January 12, 2009
- At age 8, I gained interest in coloring using Crayons.
- At age 13, during our drawing/coloring test, I was scolded by my parents for not being able to identify the color “Black” from “Dark Blue”.
- In my 8th grade (age 14), I could not identify red litmus paper from blue litmus paper (litmus test – chemistry). I was diagnosed as being “Color Blind“.
- At age 17, I could not choose “Specialized Textile Engineering” as my profession as one of the key requirements was the ability to identify colors.
Meaning: Color blindness is the inability to see certain colors in the usual way.
- Trouble seeing colors and the brightness of colors in the usual way.
- Inability to tell the difference between shades of the same or similar colors.
There is no known treatment.
Lessons Learned from being Color Blind
- Think Simple : I spend less time on materialistic items like choosing the right color for the clothes I wear. Being color blind, I have been trained to wear a combination of “Light & Dark” (a light shirt and a dark trouser or vice-versa). My wife still wonders how I manage to buy any clothes within 5 minutes
- Adaptability: While driving I see the “Green” Light as the White Color. I have tuned my mind by prompting it to stop the car every time I see the “Third” light (lit) in the signal.
- Positive Nature: Every Fall Season, I travel with my friends and family to see the Fall Colors. Obviously, I don’t get much out of it because all the colors on the trees look the same to me. However I take the trip in a positive way and I try to cherish every moment of my life.
- Learning: Through my current condition, I have a better understanding of Ophthalmology and Color Blindness.
- Section 508 Compliant : Being color blind, I help various organizations and companies make their product “Disability Compliant”. I provide supervised guidance on which colors to use and which not to use while designing a website or a product.

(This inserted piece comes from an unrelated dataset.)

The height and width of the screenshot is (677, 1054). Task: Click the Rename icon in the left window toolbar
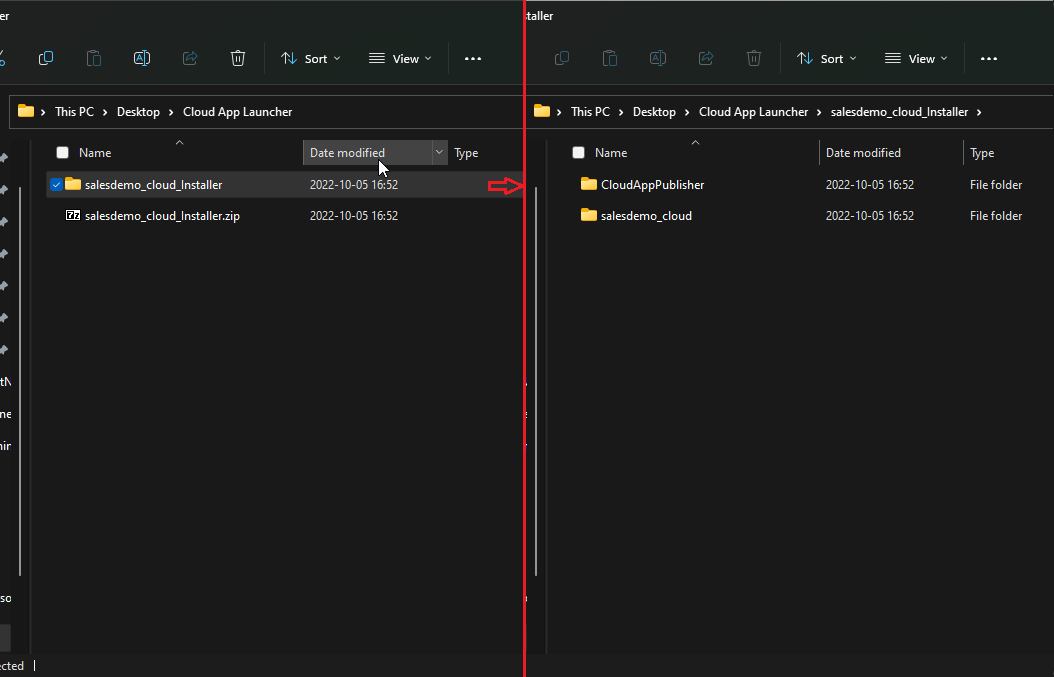142,58
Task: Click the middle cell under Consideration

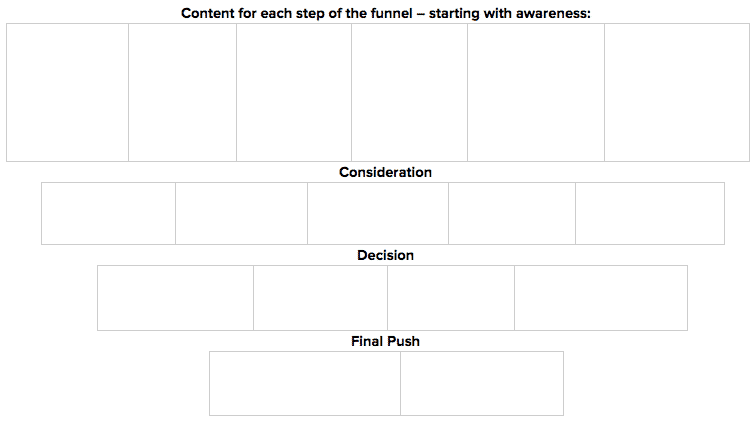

“Our deepest fear is not that we are inadequate. Our deepest fear is that we are powerful beyond measure. It is our light, not our darkness that most frightens us. We ask ourselves, Who am I to be brilliant, gorgeous, talented, fabulous? Actually, who are you not to be? We were born to make manifest the glory of God that is within us. And as we let our own light shine, we unconsciously give other people permission to do the same.” from A Return to Love, by Marianne Williamson.
I believe that even though I am Color Impaired, I believe the Color Blindness condition has taught me to lead a positive balanced life and I choose to see it as my strength.